Friday, April 27, 2012

Putting Your Family First

This is a hard post to write.

How do I explain that while it is not logical and against everything you are taught, that for a while during this grief process, everyone has to take a backseat while the immediate family grieves.

You shouldn't have to. In theory you are surrounded by loving people who 'get it'. But what do you do when you can't explain it to anyone because they are all 'bright and shiney', don't talk about it and it won't hurt type? When they don't understand that at times there are no words, and they have to read it in your body language? When they are so busy being fair to everyone that they don't get that at this moment in your life you need more? That you can't always be fair because different people need different things, doling out the same to everyone doesn't work. You can't dole out the same to me, my son is dead. You have to do different things, get over your own hangups about death so you can recognize him as being important to me still. When I can't say no, because the social situation dictates you have to act normal and yet others don't stop and think if they should? When you hurt so bad you can't say stop- you need someone to meet you halfway and read what your body is screaming?

Most of the time your spouse should be able to get you. But sometimes I feel like we are moving in seperate spheres. He is still trying to be fair to everyone. To put on that face society wants you to, or maybe your extended family does.

But this isn't a time to fair, or inclusive, it is about simple survival.

My survival.

I can't glorify God until I wade through the valley of death. The wading part, the going forward is my testimony that I think there is a God out there.

I was really tempted not to write this, but I suspect that sometimes there are Moms out there drifting away. I also read great comments like you have to be the guide for those that don't get it.

Don't you get it? I am trying to guide you.

Say my son's name. Just not on the phone, but in public. Hang his pictures on the wall prominently, it may take the sting from seeing pictures of babies doing what Perry will never do. He will never sit on Santa's lap... Oh don't you think the thought kills me inside? Ask me what to include when you take a family photo to 'hold' his place- or do you really not believe all that stuff about God and Heaven?

Or maybe even put more pictures of him than other living relatives. You have so many things you can still do with them. These pictures are all I have left. Don't try to balance it to be fair. You can't spoil him.

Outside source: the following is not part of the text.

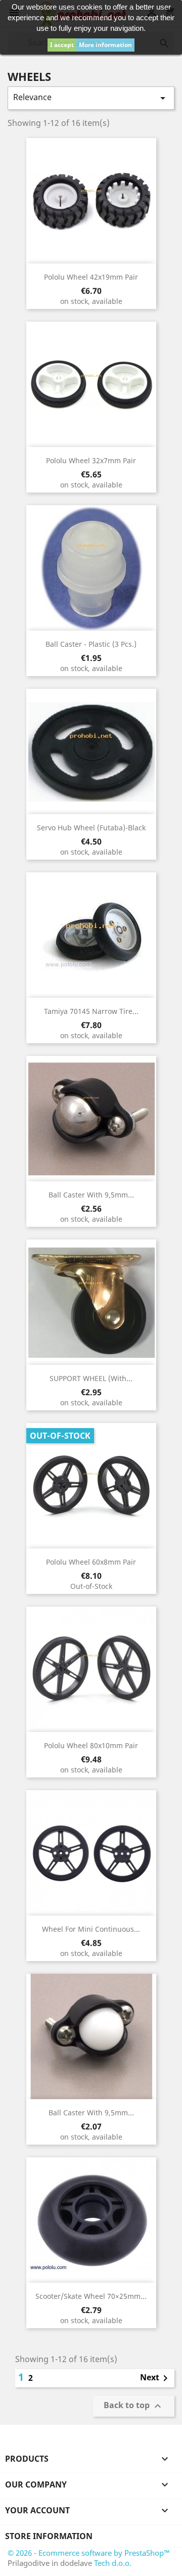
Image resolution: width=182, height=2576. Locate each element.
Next (155, 2378)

Let some things be special for my daughter. She needs, I need her, to be special right now. By making all the same things for everyone it tears me up because I know exactly what Perry should have but will never get. Let me imagine that had he not died there might have been special things you felt about him or would do for him that you would for no other. There are things she is capable of because she is the oldest, but younger children can't do. You don't hold her as much as the younger ones, so let her shine as the only one that can do some things for a while. Let her be in pictures by herself or stay up later. Or be the only flower girl because she is the only one old enough to be.

Let her talk about her brother and not leave her comments dangling awkardly in the air. You would ask about a living brother, so ask about Perry. She remembers even if you would rather she not.

We're not normal anymore. Fair isn't normal anymore.

To us nothing is fair.

You glorify God for new babies and his 'plan', but mine is gone. You never mention him anymore. Does God just hate us? My plan was ripped off the wall the day he died.

Think about what you say.

1 comment:

  1. Brave post! I LOVE IT! "Bright and shiny" in my humble opinion holds other titles as well.